Re-treating bleeding hereditary haemorrhagic telangiectasia with bevacizumab
To the Editor: Symptomatic bleeding in patients with hereditary haemorrhagic telangiectasia (HHT) has been reported to respond to bevacizumab treatment. In this Journal in March 2011, Cruikshank and Chern described the successful treatment of gastric HHT with bevacizumab.1 Here, we present the result of a rechallenge with bevacizumab in the same patient.
Following 18 months of being haemorrhage-free after therapy with bevacizumab, the 72-year-old man returned to the clinic with increased frequencies of epistaxis and upper gastrointestinal bleeding. Multiple facial and hand telangiectasias were observed. Endoscopy revealed two HHT lesions and evidence of residual gastric antral vascular ectasia (Box).

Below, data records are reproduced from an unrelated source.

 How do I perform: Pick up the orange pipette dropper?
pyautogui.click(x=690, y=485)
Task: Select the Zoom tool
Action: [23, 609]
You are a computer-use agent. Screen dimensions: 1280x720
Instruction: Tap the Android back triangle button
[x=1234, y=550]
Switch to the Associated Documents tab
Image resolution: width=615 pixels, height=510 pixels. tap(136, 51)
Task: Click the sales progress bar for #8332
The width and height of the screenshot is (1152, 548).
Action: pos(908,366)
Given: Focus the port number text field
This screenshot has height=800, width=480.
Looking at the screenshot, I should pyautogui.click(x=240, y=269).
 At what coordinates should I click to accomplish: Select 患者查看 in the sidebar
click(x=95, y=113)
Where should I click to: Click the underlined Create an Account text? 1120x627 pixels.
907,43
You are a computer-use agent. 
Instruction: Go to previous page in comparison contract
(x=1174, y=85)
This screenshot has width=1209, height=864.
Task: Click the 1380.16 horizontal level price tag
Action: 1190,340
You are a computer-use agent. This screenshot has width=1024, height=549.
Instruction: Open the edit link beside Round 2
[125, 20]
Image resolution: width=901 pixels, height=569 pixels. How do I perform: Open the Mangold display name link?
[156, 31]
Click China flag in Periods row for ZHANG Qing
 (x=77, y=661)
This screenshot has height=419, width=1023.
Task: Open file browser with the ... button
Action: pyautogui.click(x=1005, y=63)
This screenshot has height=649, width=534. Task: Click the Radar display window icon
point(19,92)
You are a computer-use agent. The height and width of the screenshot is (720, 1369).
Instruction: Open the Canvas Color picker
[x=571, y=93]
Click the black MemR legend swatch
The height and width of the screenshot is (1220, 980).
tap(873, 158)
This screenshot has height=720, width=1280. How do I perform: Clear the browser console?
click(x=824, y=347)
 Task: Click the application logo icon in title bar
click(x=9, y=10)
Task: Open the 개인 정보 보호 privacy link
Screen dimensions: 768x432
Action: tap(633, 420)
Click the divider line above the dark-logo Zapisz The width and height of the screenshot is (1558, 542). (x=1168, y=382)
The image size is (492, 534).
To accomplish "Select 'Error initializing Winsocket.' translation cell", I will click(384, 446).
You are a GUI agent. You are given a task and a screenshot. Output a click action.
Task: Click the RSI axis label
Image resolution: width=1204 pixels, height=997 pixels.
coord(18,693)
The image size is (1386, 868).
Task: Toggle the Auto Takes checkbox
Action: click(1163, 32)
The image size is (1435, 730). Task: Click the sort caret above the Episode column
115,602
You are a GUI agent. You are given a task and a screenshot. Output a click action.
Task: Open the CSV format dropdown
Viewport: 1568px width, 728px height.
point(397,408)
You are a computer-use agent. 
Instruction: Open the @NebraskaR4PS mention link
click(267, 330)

The patient was rechallenged with six cycles of intravenous bevacizumab therapy, delivered fortnightly at a dose of 5 mg/kg, and completed in May 2012. He tolerated the treatment well and reported no adverse side effects; specifically, there was no hypertension or proteinuria. He reported Grade 1 lethargy, which was likely due to anaemia as he had a haemoglobin level of 89 g/L. His anaemia resolved during the course of the treatment.